Deshuesa las cerezas (o picotas) y resérvalas. En el caso de que el tamaño de las piezas sea grande, te recomiendo cortarlas en trozos más pequeños. De esta manera quedará más homogénea la presencia de las cerezas /picotas en las magdalenas.
Precalienta el horno. Pon cápsulas de papel en el molde para magdalenas.
Derrite la mantequilla. Deja que se enfríe algo. Ten en cuenta que a la hora de emplearla debe estar tibia.
Mezcla en un bol los huevos con el azúcar, el yogur, el zumo y la piel rallada de limón.
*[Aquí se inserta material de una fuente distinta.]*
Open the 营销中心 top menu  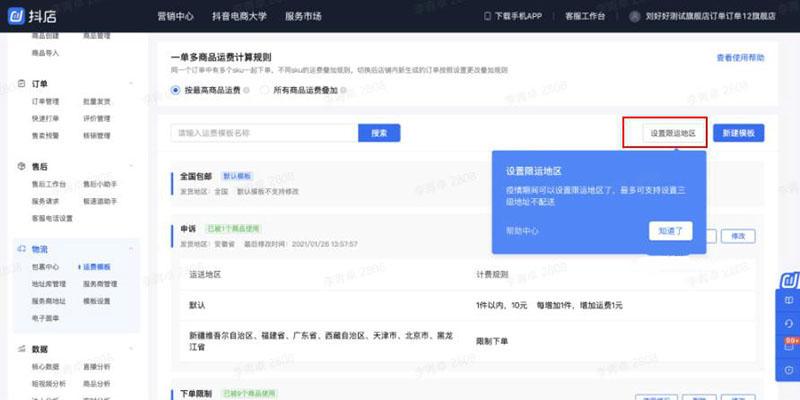[x=177, y=16]
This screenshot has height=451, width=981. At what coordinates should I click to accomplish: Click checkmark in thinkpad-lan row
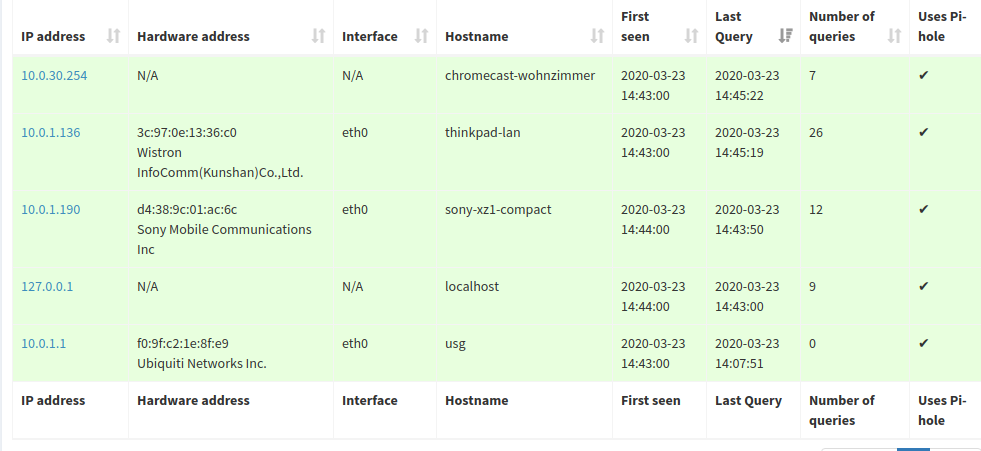tap(924, 132)
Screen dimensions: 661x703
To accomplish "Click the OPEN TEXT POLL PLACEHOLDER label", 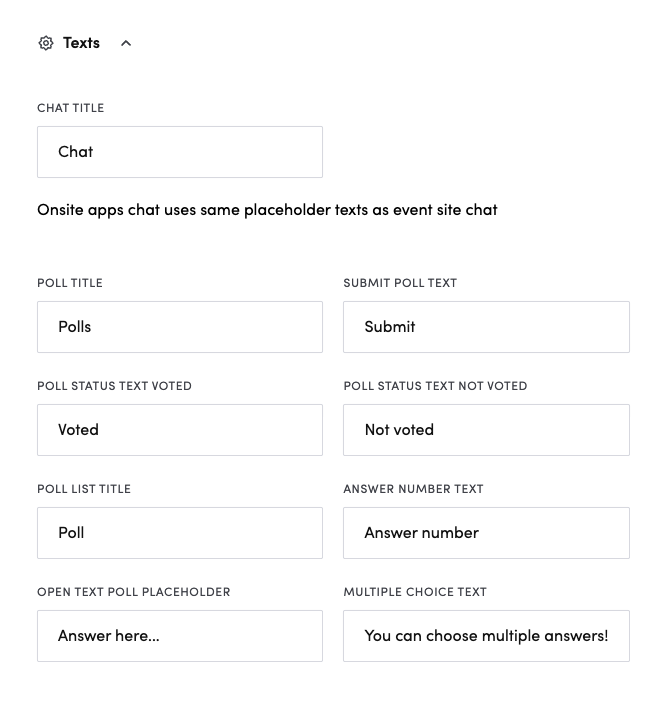I will click(x=134, y=592).
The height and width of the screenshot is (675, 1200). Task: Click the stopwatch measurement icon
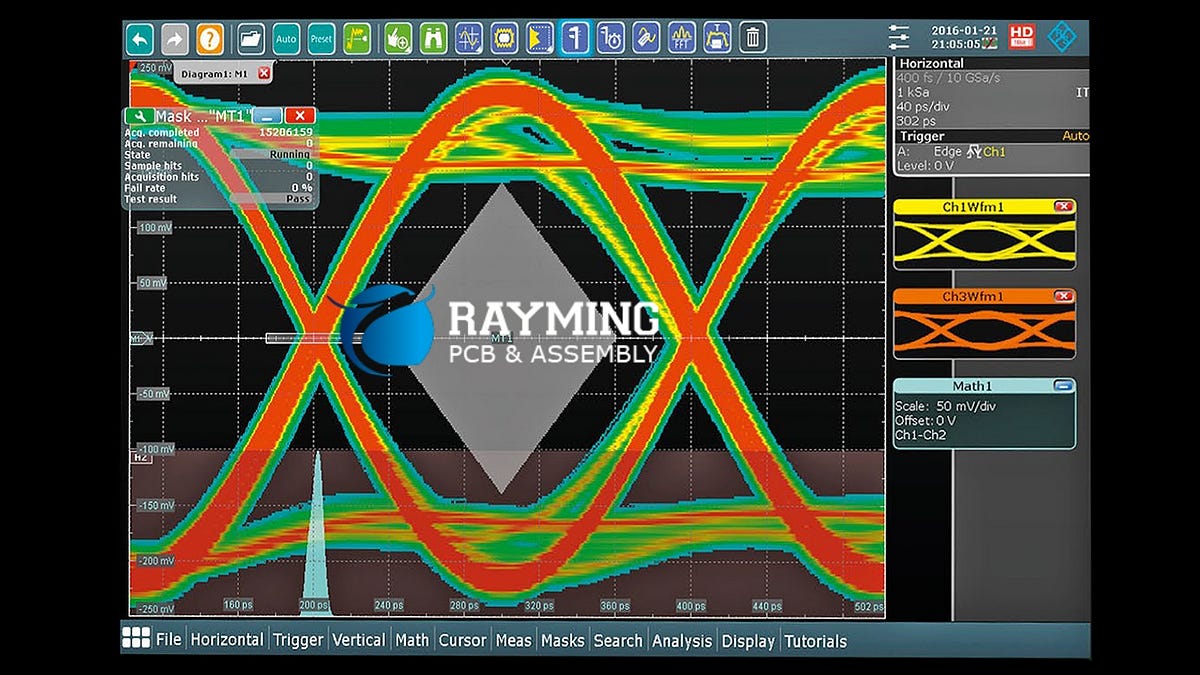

Bate bien y, cuando esté homogéneo, añade poco a poco la mantequilla. Esta mezcla no tiene que estar espumosa ni blanquecina.
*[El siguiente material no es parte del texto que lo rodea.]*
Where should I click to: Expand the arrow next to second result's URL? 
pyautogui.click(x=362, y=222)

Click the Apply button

En otro bol mezcla la harina con la levadura en polvo y añádela poco a poco a la mezcla del paso anterior. Bátelo todo hasta que esté homogéneo.
Incorpora las cerezas. Mezcla muy bien con una espátula.
Rellena las cápsulas de papel con la masa de magdalenas.
Hornea las magdalenas de cerezas durante unos 25-30 minutos. Horno: 180ºC. Después, deja que se enfríen en una rejilla.